As I began writing A View to the Unknown, I gave Emily the same meditation which gave her the same results. We had both not only made peace with our past on a conscious level, but on a subconscious one as well. We were both happy and content. That happiness gave our minds the ability to look outside itself in order to explore all the possibilities a clear, calm mind has access to.
As Emily and I traveled through the rest of her life, there came a point at which her daughter-in-law, Trish, asked her if she had ever been able to forgive her father. It was a question for both of us and I wasn’t sure how we were going to answer. Yet, answer we did.
My mind released my thoughts as my fingers banged away at the keyboard giving Emily a voice to both our journeys. This is that conversation.
“Emily, you don’t have to answer this if you don’t want to. I’ll understand, but I’m just curious. During all these years, have you ever felt forgiveness for what your father did to you?”
Emily looked off into space as she considered the question. Then she answered as honestly as she possibly could.
“Trish, having something as terrible as molestation happen to me has given me the ability to think outside the box, and not only that, but the gift of recognizing there really are no boxes. It’s given me the freedom to create my life as I live it. For example, when things go bad, I know they’re temporary; therefore, I don’t get bogged down in them. They don’t control me. My resilience to bounce back assures that. I’m able to laugh at myself and things that happen to me. As a result I’ve pondered your question on many occasions, and I believe with all my heart that I have forgiven him. That forgiveness, however, was never a conscious decision. Instead, it happened as a result of my realization that what I endured at my father’s hands was nothing more than a temporary situation which caused me temporary discomfort and sadness. My focus has always been happiness. As a result I’ve been able to let go of anger, sadness and desires for revenge, as well as negative emotions like hatred. Those are all too time-consuming and are blocks to happiness. So, yes, I believe I forgave Dad a long time ago.”
It was done. At that time in space I too recognized that I had forgiven my father a long time ago. Like Emily, that forgiveness came without deep or deliberate thought. It just seemed to have evolved. Also, as with Emily, I recognized that happiness is a conscious decision; one that you determine to be your goal. Anger, revenge and hatred are all negative feelings that, if I had allowed them to consume me, would have caused nothing but unhappiness. I don’t have time to be unhappy. I have a lot of living left in me and a lot to accomplish. Ironically, the release that Holosync allowed me to experience and my own determination to find a way out of the place I was in is rewarding me in ways I never expected.

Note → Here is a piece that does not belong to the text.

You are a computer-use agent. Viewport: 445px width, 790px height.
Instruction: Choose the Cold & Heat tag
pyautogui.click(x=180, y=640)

I have finished my journey through my past and am now experiencing only my future as I am about to help a beautiful man write his autobiography. Edwin Sabuhoro, the CNN hero I mentioned in a past blog has asked me to help him write his autobiography. Too, he’s invited me to visit his country, Rwanda. While there, we will climb Mt. Virunga and visit with the gorillas he has helped save. We’ll also visit with the men and women of Iby’Iwacu Cultural Village where the men who used to poach the gorillas now teach paying visitors about their culture and sell their art. These same men and the village as a whole are now very protective of the gorillas who have experienced a 20%+ increase in population over the last several years. Meeting these people will be important to my future as well because, once we are finished writing Edwin’s story, we will write the story of the gorillas and their ex-poachers. This is the type of opportunity that presents itself when we refuse to restrict ourselves to living within boxes that are full of darkness. I live in the sunlight and will reap the benefits of that sunlight just as I have throughout much of my journey. It’s great to be alive…truly alive!